The Kingdom of Kongo
The Kingdom of Kongo was a small nation that was founded in the 1400 century. The Kingdom stretched from the Congo River to the Roje River, from the West coast of Africa to farther than the Kwango River. Later on during the reign of the Kingdom of Kongo, the nation expanded so that is was slightly larger than it already was. The Kingdom of Kongo, in the late 1500, was one of strongest out of some of the states along the coast of Africa. The geography of the Kingdom of Kongo was mostly tropical forest, a fertile valley, a coastal plain, and a central plateau. It is found around the equator, so it is very hot, and humid.


This is a map of the Kingdom of Kongo drawn around 1400.

Daily Life
In the morning the men would go off to work, at jobs such as a farmer, artist, or possibly a warrior in the army. While the men were at work the women would spend their time cooking, cleaning, and taking care of young children. Food would mainly consist of stews, involving different meats, vegetables (such as potatoes and other starches), and sauces, for the main course. For desert they would eat fresh, native fruit. All of the food that they ate they had to grow themselves, at a farm. The young ladies and girls would spend the day with their mother learning how to do housekeeping and cooking. The young men would go to work with their fathers, and learn how to support a family, for when they are older. Once they are older they will do for their families, what their parents did for them, and cycle continues over for the generations.


This image shows what the stew that the people in the Kingdom of Kongo would eat for meals every day looked like.

The Kingdom of Kongo didn’t have a defined religion, before the Portuguese came to the Kingdom, then the entire Kingdom converted over to being Christians.
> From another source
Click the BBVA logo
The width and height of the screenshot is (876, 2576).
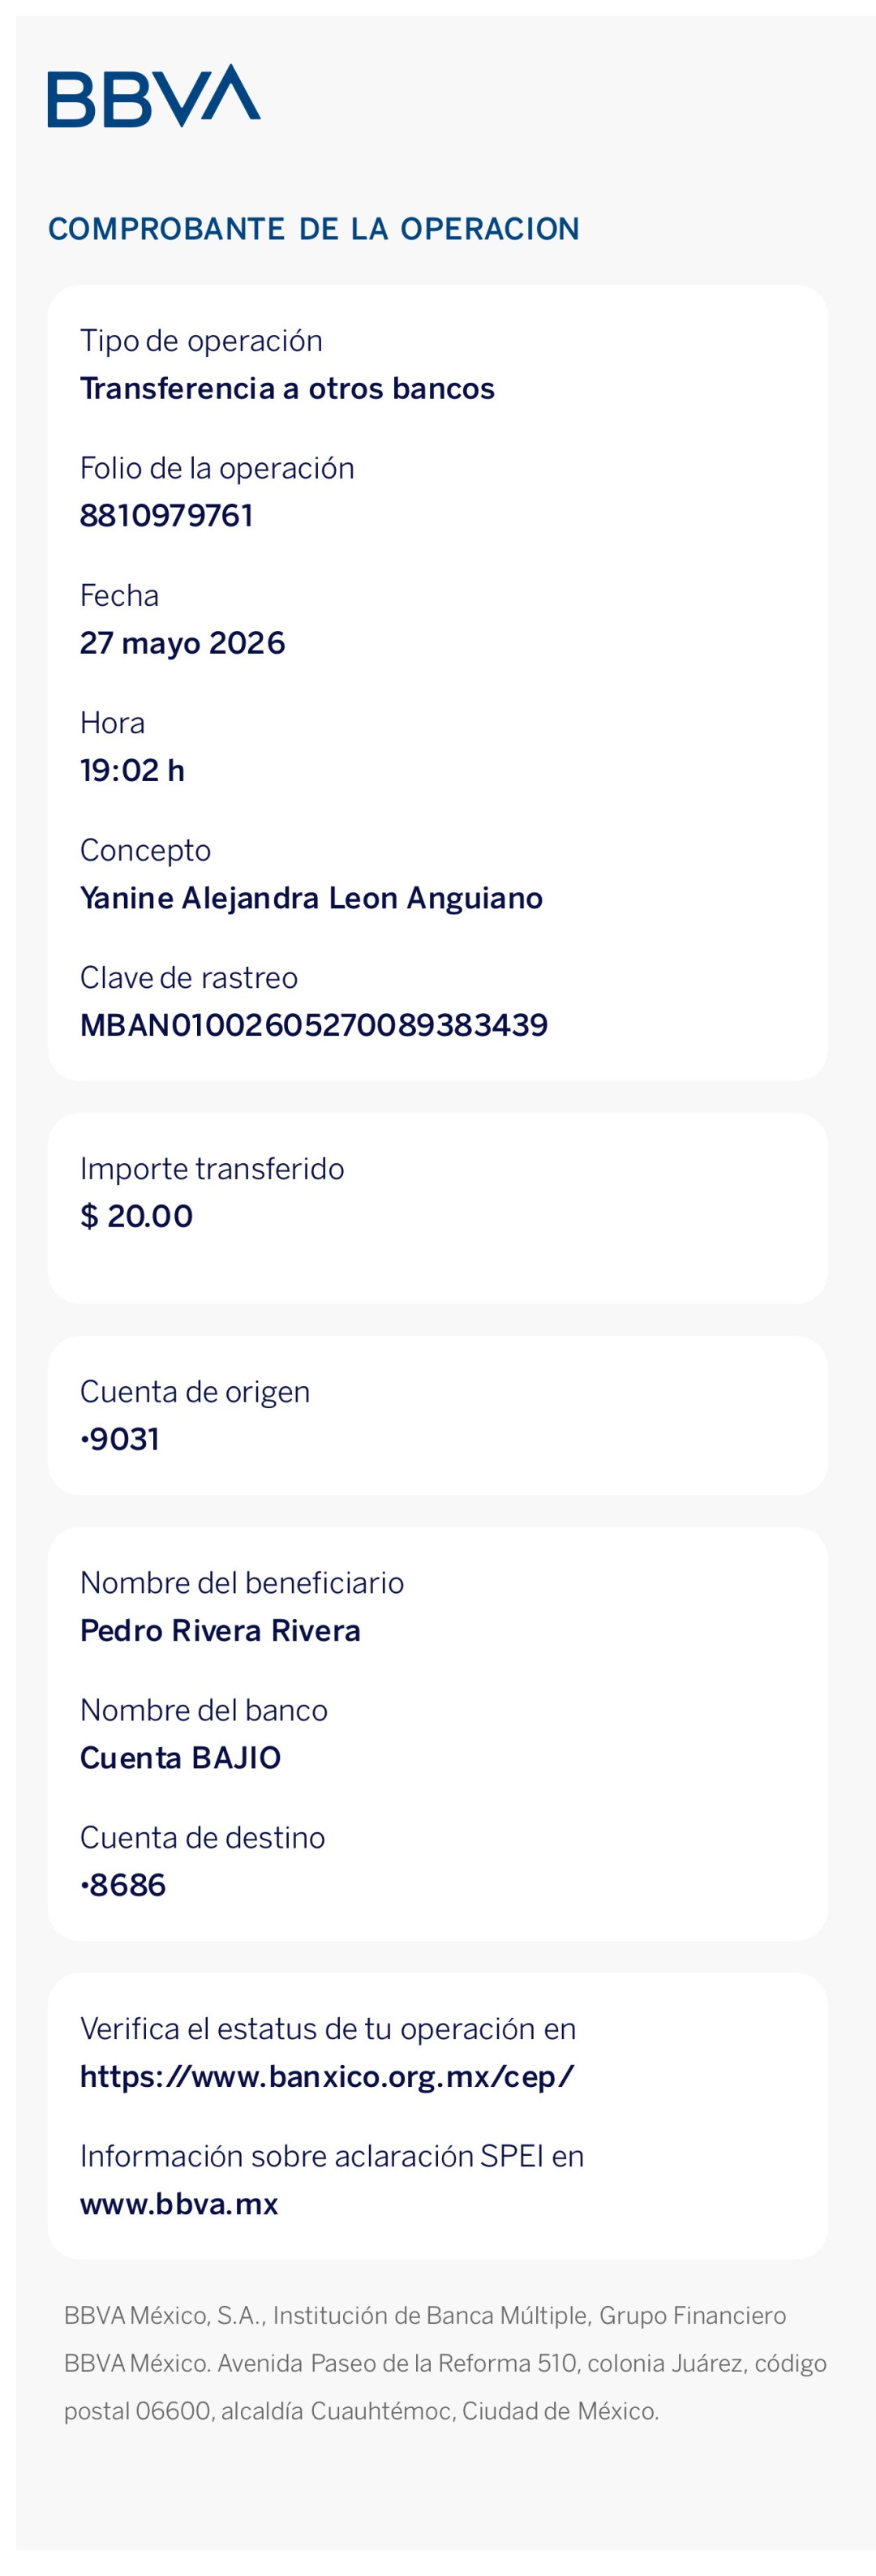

The Mani-Kongo of the time ordered that four officials go the homeland of the Portuguese and become Christians. After five year the officials returned to the Kingdom of Kongo, as “full, fledged” Christians. The Mani-Kongo then decided that it would be of best interest for the people of Kongo to become Christians as well. The people of Kongo converted over to being Christians without hesitation, because they too were very impressed with the Portuguese. However whenever they portrayed their image of God on a piece of art, or another object, he was portrayed as to have the same “skin tone” as the people of Kongo did. Meaning that the Kingdom of Kongo believed in the same religion as the Portuguese, but they had their own “version” of the same religion.
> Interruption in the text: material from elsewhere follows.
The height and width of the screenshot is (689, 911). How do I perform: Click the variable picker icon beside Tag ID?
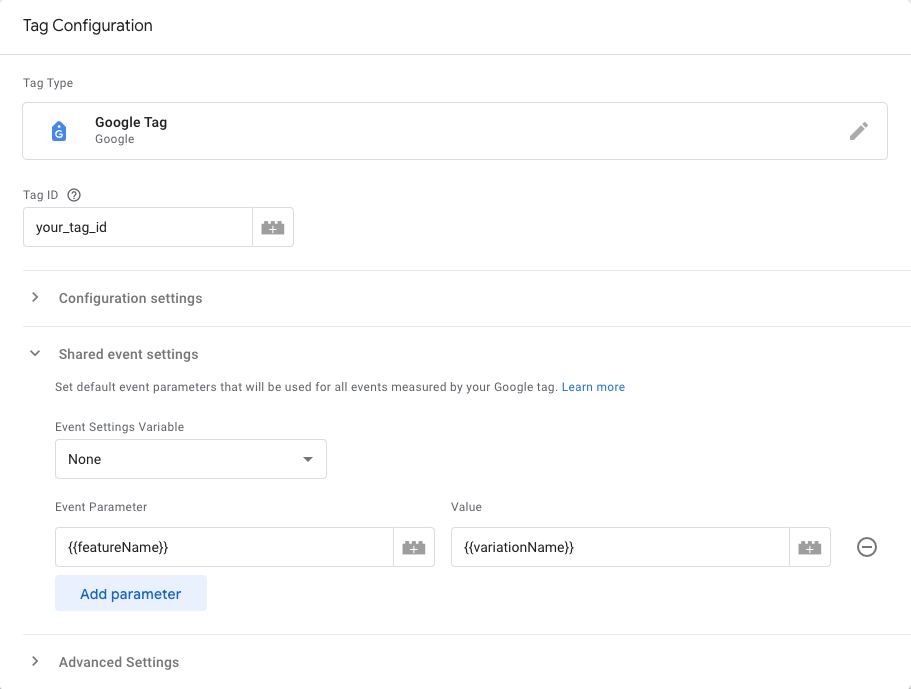pyautogui.click(x=272, y=227)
This is a picture of what the people of Kongo believed God looked like.

Art, Culture, and Technology
In the Kingdom of Kongo the artist got most of their forms of art by observing the Portuguese artist, who had been stationed there by their king. The form in which the art took was mostly sculptures and paintings. However the style in which they portrayed different pieces of art was very different from the more “realistic” looking art works or the Portuguese. The art that the artisans of Kongo made was more based on myths and imagination, than realistically portrayed objects. Such as the vase in the image bellow appears to be of a man with goat horns, in which portrays that it is not of a real man, or that is not what the man really looks like. Therefore it is safe to conclude that when the Portuguese were teaching the people of Kongo to make art very much like their own, the artist of Kongo “picked up” their own style for portraying different object. The image also shows technology, by what tools they had to use to decorate and carve the material, to make the design.

A piece of art work, made by an artist from the Kingdom of Kongo.
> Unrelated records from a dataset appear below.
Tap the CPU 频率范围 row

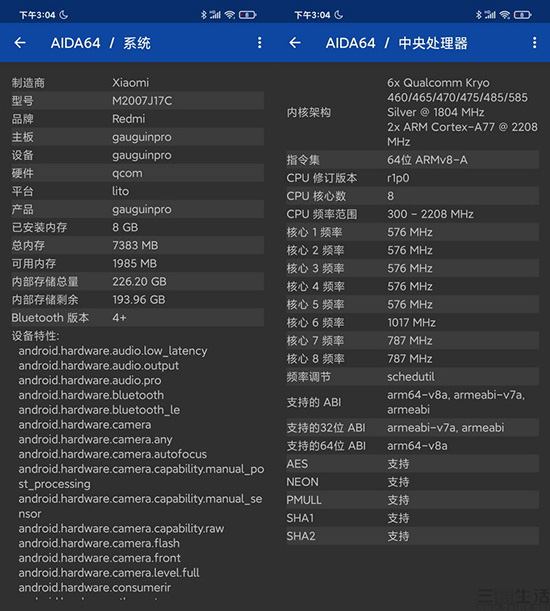pyautogui.click(x=413, y=214)
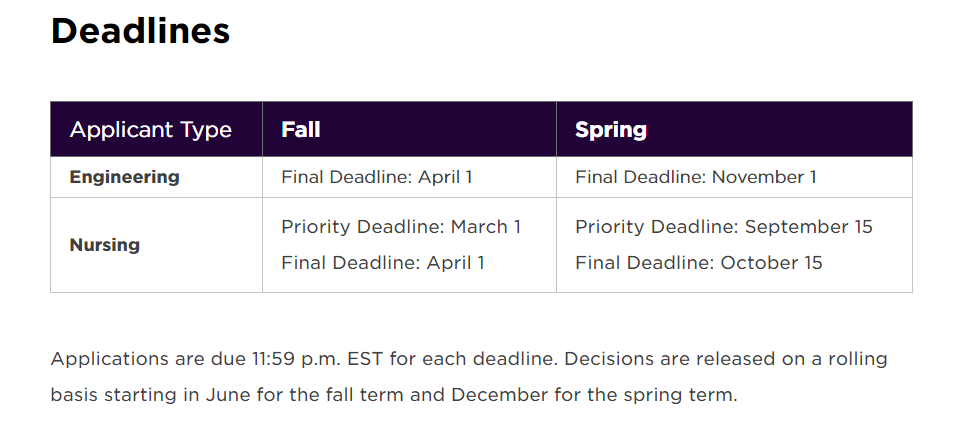Click 'Applications are due' sentence start

click(149, 359)
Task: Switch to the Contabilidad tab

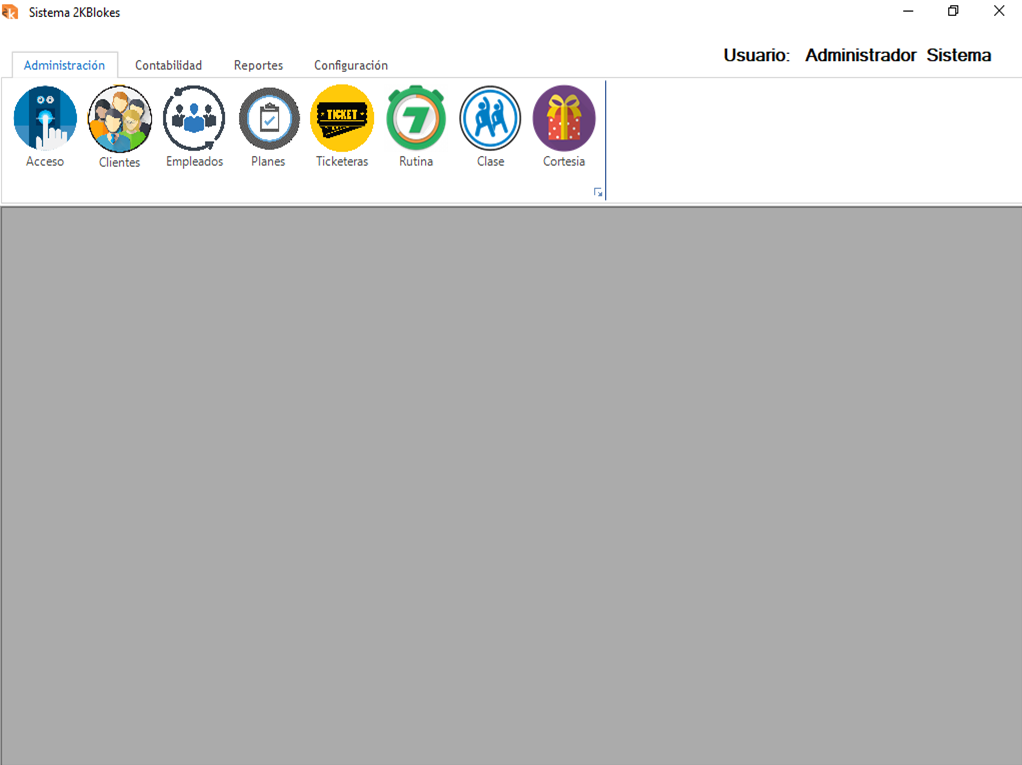Action: pos(168,65)
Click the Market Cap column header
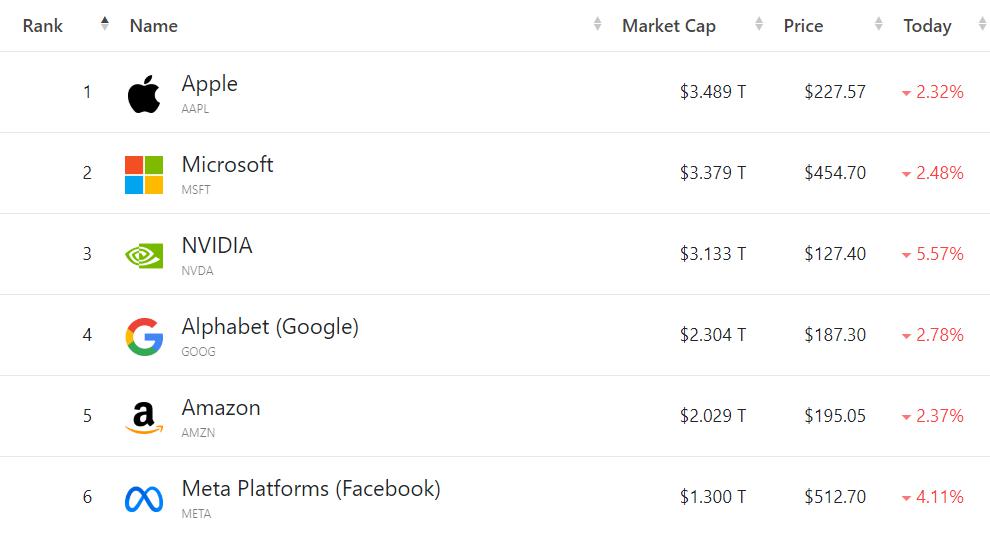 click(669, 26)
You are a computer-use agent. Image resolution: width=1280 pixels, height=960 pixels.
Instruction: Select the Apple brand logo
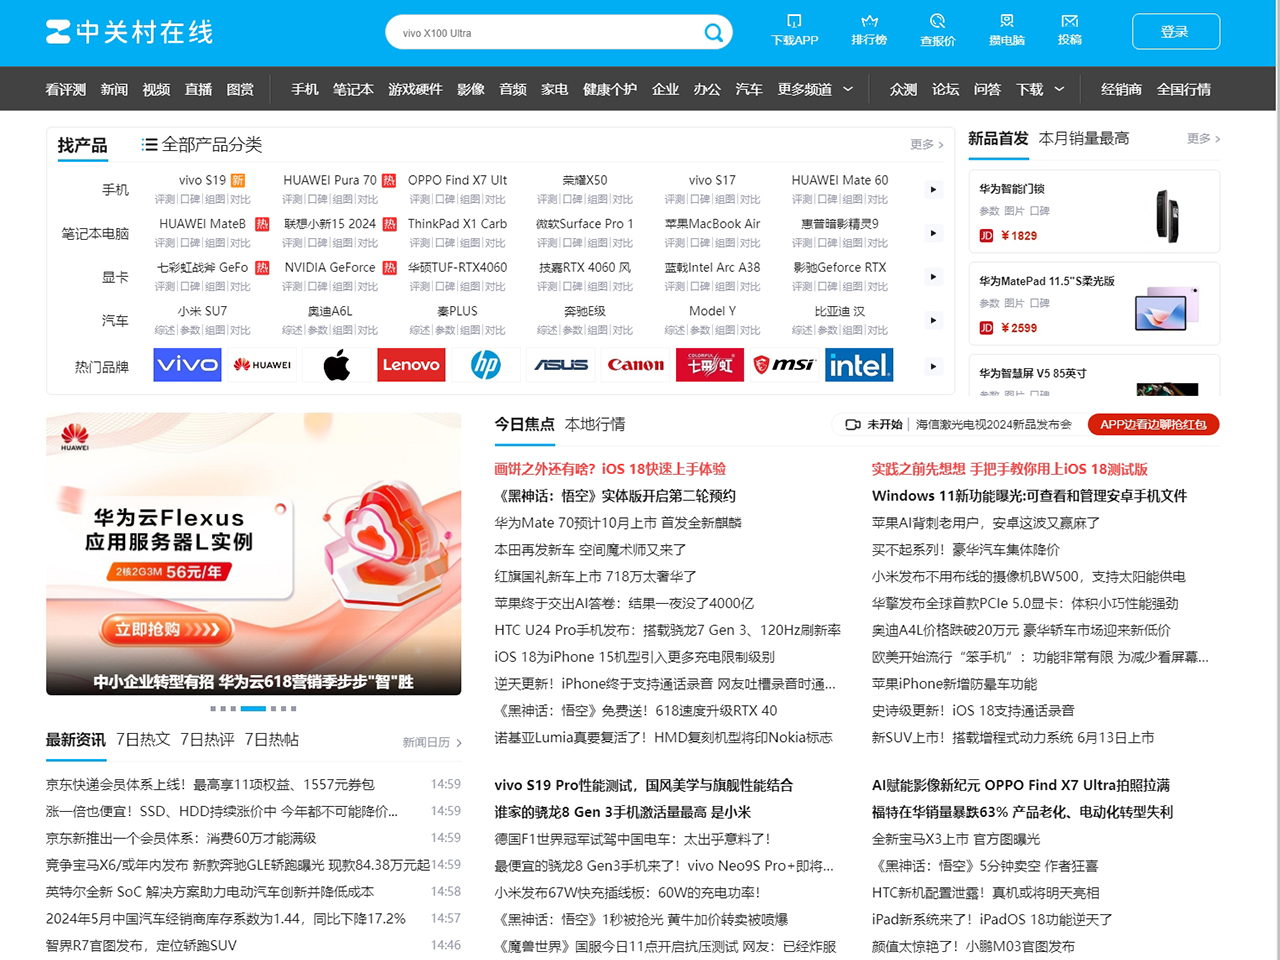337,365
Social and Political Organization
In the “social pyramid” the classes were the government, men, women, and people to be sold as slaves. The Government was at the top of the social pyramid, and consisted of seven people, the king, and his advisors. The King was known as the Mani-Kongo to all. Beneath him were his advisors, or the officials. The officials were the six people who were of high class, and governed the six “sections” of the Kingdom of Kongo. The officials got together every time it was time to pick a new Mani-Kongo, and decided who the next one would be. The men were treated with some respect, but not very much. They were also thought of as warriors, to be put into battle. The women were treated very little respect, and were thought to be the cooks, caretaker, and maids of a household. Men who acted as women were given the same social status as a woman, and were to wear clothing as one. Some people were chosen by the Mani-Kongo to be slaves, and then were sold to the Portuguese, to keep the Portuguese happy, and from attacking the Kingdom of Kongo. Later on, when the Portuguese took control over the Kingdom of Kongo, everyone’s social status got bumped down a few levels, so that most of the people were treated as slaves. The people were not only treated as slaves, but they were sold as slaves too, for most of the reign (1400-1800) of the Kingdom of Kongo, and almost to the end of it reign.

This is an image of the coat of arms, created by the government, for the Kingdom of Kongo.


These are some of the routes that the Portuguese used to transport and sell slaves that they took from Kongo.